WASHINGTON (CN) — Moderna is ready to seek emergency use authorization for the vaccine it has reported as over 94% effective in preventing Covid-19, the Massachusetts-based drugmaker said Monday.
The announcement is the second of its kind in as many weeks as the virus continues to spread rapidly throughout the U.S. More than 13 million Americans have been infected with the novel coronavirus as of Monday, and more than 260,000 have died, according to the Johns Hopkins Coronavirus Resource Center.
Moderna’s push to get its drug greenlit by the Food and Drug Administration follows the emergency clearance sought by Pfizer on Nov. 20. The New York City-based Pfizer was first to reach this milestone in the global vaccine race.
Hailing its efficacy after three clinical trials, Moderna CEO Stéphane Bancel said in a statement Monday he believes the “positive primary analysis” conducted at this stage bodes extremely well for a world eagerly awaiting a vaccine.

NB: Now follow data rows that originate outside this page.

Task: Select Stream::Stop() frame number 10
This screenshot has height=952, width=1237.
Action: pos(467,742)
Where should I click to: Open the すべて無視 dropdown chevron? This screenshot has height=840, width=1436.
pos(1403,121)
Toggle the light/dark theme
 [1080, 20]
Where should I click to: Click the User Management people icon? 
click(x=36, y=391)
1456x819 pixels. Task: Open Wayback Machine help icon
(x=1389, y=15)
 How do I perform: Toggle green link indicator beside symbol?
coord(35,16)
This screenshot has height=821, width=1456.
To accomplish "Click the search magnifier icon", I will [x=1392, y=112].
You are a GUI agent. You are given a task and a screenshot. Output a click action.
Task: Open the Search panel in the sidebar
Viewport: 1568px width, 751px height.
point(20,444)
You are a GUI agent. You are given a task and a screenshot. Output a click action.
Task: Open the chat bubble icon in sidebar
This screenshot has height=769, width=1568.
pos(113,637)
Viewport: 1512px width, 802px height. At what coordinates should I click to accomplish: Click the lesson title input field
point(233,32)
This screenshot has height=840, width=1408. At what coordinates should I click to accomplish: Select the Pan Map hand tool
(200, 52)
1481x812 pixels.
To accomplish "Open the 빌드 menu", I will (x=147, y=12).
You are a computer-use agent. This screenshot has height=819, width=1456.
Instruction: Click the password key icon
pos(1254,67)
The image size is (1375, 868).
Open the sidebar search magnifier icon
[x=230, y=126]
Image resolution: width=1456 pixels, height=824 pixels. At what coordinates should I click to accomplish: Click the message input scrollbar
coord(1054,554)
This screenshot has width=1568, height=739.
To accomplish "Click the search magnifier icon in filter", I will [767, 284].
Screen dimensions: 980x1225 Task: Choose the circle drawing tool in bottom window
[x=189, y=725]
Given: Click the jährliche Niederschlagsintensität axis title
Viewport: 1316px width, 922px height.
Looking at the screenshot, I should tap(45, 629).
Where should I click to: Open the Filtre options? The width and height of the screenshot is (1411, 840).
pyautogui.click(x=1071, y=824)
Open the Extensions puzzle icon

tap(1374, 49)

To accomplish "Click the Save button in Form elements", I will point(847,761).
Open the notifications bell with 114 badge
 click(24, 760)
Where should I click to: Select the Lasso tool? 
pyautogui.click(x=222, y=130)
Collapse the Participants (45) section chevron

“We believe that our vaccine will provide a new and powerful tool that may change the course of this pandemic and help prevent severe disease, hospitalizations and death,” Bancel said.
Encouragingly, Moderna reports that just 196 individuals in its pool of 30,000 trial participants developed Covid-19, and that most of those cases cropped up in subjects who had received a placebo. There was only one Covid-19-related death in Moderna’s study thus far. The company confirmed in its announcement Monday the death occurred in the placebo group.
A scientific review of the company’s findings is still in the queue, and more information will become public as the FDA gets its evaluation process underway. The regulatory agency will consider Pfizer’s emergency use authorization at a December 10 public hearing, and Moderna’s follows on December 17.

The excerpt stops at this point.